» **TO DO**:
Change each "timestamp" in the entries below to "time stamp", and write the entries out again with nothing else altered.

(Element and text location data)
====

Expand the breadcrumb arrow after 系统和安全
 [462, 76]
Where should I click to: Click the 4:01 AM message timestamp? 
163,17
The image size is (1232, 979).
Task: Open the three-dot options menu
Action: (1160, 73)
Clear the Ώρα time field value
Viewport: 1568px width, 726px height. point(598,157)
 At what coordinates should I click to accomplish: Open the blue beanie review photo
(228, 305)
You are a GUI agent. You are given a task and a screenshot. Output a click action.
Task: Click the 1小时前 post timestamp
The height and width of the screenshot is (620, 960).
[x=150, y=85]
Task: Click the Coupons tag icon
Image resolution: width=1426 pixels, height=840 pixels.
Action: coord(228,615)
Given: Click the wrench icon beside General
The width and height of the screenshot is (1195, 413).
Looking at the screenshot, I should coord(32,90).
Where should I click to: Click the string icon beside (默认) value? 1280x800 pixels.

====

» **EXPECTED ANSWER**:
Expand the breadcrumb arrow after 系统和安全
 [462, 76]
Where should I click to: Click the 4:01 AM message time stamp? 
163,17
The image size is (1232, 979).
Task: Open the three-dot options menu
Action: (1160, 73)
Clear the Ώρα time field value
Viewport: 1568px width, 726px height. point(598,157)
 At what coordinates should I click to accomplish: Open the blue beanie review photo
(228, 305)
You are a GUI agent. You are given a task and a screenshot. Output a click action.
Task: Click the 1小时前 post time stamp
The height and width of the screenshot is (620, 960).
[x=150, y=85]
Task: Click the Coupons tag icon
Image resolution: width=1426 pixels, height=840 pixels.
Action: coord(228,615)
Given: Click the wrench icon beside General
The width and height of the screenshot is (1195, 413).
Looking at the screenshot, I should coord(32,90).
Where should I click to: Click the string icon beside (默认) value? 1280x800 pixels.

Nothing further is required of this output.